Singular will be shipped by the wheel of the distribution sagemath-symbolics (in prep at #35095)

I'm making all of Sage pip-installable, including interactive uses (that's provided by sagemath-repl)

orlitzky commented 1 year ago

Then aren't you going to find yourself in the same situation that linux distributions do? If we try (from our perspectives also as sage developers) to pretend that info isn't a dependency of singular, then attempting to use singular on its own will have a degraded experience, i.e. no help. That's a problem when you run singular independently from the CLI, but also when you run sage --singular or sage: singular_console(). The latter two should be deprecated IMO, but the bottom line is that if singular is a part of sage, then we have to install a usable singular.

mkoeppe commented 1 year ago

The purpose of shipping Singular in the pip-installable wheel will not be to provide a standalone Singular experience; only to use sage.libs.singular and sage.interfaces.singular

when you run sage --singular or sage: singular_console(). The latter two should be deprecated IMO

I agree with this; in particular the consoles don't work within Jupyter.

orlitzky commented 1 year ago

The purpose of shipping Singular in the pip-installable wheel will not be to provide a standalone Singular experience; only to use sage.libs.singular and sage.interfaces.singular

Ok, I at least know what we're talking about now, but I still think it's a long shot:

  1. sage has to be made pip-installable
  2. user has to choose to install sage via pip
  3. user wants to use the singular interface
  4. user doesn't have info installed on his operating system
  5. the interactive help for the singular interface is a hard requirement

All of those have to hold for the absence of the hand-rolled parser to become a problem. On the other hand, replacing it would immediately benefit the rest of us who actually use and develop sage right now.
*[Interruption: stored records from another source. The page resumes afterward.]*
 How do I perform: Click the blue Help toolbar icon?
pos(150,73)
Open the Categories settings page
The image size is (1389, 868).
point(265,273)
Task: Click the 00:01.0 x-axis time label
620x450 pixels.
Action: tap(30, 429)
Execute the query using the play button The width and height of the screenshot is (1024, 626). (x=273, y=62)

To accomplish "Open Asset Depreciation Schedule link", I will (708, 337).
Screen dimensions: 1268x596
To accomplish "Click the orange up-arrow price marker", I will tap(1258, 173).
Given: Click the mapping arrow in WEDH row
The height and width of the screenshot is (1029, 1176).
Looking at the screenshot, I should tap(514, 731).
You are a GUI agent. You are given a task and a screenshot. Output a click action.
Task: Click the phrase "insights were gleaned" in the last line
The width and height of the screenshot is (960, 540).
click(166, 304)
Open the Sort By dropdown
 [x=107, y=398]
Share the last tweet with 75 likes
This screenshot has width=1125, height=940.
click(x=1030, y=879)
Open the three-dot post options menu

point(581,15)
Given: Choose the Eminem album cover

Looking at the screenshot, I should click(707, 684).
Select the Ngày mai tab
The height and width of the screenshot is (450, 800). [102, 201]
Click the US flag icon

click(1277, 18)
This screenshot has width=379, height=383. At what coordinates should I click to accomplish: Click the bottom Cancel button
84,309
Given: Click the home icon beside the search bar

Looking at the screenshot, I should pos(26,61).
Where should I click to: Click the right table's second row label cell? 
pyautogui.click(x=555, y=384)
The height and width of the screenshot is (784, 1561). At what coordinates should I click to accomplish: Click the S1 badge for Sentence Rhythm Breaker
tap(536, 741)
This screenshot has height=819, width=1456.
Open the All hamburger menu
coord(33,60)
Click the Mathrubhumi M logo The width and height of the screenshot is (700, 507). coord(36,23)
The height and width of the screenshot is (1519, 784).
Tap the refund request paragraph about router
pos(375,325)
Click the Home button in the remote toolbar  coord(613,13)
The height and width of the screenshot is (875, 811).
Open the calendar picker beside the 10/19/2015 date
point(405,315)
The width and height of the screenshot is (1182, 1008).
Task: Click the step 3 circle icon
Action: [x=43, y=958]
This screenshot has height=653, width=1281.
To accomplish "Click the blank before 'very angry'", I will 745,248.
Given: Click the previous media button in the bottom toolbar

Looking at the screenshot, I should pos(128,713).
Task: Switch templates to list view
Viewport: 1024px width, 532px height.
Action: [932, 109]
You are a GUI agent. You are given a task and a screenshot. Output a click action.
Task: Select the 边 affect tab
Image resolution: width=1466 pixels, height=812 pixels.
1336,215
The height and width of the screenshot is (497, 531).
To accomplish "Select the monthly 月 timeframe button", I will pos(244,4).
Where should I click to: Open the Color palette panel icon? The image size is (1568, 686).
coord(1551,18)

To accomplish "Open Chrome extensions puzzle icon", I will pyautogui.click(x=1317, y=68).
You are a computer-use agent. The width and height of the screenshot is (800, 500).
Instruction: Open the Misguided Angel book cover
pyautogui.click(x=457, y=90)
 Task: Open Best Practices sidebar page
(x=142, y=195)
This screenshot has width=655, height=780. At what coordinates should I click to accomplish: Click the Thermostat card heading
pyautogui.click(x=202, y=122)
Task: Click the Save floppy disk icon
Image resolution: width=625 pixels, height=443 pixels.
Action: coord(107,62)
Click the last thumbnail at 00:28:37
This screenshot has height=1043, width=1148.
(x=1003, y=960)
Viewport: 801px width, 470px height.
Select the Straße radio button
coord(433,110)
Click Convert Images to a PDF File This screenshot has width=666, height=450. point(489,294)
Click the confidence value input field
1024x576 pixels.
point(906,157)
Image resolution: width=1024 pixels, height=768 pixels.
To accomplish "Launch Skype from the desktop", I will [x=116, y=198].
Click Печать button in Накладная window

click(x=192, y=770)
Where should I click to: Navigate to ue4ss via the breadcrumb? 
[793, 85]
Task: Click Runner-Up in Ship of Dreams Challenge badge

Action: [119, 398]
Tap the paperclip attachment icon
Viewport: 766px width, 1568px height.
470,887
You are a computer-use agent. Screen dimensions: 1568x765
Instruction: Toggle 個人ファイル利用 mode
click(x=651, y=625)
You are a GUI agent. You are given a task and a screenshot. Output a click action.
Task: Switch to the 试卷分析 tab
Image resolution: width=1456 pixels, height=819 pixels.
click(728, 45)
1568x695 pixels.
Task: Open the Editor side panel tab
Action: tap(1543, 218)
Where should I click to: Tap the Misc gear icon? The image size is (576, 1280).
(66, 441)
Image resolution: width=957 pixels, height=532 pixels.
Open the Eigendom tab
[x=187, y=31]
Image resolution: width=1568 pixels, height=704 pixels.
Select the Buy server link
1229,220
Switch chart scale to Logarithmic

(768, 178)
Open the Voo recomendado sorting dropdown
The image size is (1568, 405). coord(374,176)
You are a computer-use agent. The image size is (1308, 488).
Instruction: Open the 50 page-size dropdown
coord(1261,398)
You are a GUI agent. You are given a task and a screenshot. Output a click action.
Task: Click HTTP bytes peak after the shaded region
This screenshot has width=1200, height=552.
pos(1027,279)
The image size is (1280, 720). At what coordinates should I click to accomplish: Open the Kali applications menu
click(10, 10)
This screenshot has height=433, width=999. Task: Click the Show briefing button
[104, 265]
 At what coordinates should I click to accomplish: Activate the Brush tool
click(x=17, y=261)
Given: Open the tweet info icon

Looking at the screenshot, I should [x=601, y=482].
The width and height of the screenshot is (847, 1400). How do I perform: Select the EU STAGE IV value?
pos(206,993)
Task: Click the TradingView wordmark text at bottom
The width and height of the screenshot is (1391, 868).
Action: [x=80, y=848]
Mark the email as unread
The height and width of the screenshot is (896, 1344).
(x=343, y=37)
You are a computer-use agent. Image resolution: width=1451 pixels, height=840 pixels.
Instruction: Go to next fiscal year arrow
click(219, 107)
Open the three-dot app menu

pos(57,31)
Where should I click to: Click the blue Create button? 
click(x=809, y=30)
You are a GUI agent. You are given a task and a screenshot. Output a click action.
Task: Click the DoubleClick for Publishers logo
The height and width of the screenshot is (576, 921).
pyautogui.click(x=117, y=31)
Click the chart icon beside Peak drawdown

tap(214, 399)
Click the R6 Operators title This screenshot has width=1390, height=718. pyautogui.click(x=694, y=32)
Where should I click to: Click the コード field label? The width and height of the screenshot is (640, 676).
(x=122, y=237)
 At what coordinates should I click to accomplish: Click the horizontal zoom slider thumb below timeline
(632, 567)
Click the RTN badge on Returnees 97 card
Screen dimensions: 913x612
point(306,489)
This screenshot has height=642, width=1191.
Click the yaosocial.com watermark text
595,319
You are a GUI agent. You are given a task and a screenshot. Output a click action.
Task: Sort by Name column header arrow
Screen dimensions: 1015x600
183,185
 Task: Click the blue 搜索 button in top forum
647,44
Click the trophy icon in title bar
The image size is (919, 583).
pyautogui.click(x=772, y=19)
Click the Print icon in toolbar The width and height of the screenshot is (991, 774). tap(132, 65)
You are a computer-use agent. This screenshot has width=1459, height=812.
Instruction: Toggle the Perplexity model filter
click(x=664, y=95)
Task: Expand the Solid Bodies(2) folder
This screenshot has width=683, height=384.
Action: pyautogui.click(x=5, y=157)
mkoeppe commented 1 year ago

replacing it would immediately benefit the rest of us who actually use and develop sage right now.

I'd say this is an exaggeration. None of the drawbacks listed in the issue description are user-visible at all.

If info was intended to be used programmatically, there would be a shared library offering that functionality.

But info really is just a standalone alternative to the info browser in Emacs (which, of course, reads in the info format using emacs lisp.)

orlitzky commented 1 year ago

Wasting memory is user-visible. The inability to read compressed info pages is user-visible. The others, OK.

While each issue is minor on its own, there's a growing list of them, and only one relatively weak argument against fixing it.

orlitzky commented 1 year ago

If info was intended to be used programmatically, there would be a shared library offering that functionality.

I'm using info in the exact same way that singular itself does. The singular manual is designed with command-line info in mind. This is the closest thing to an "official" way to parse it that there is.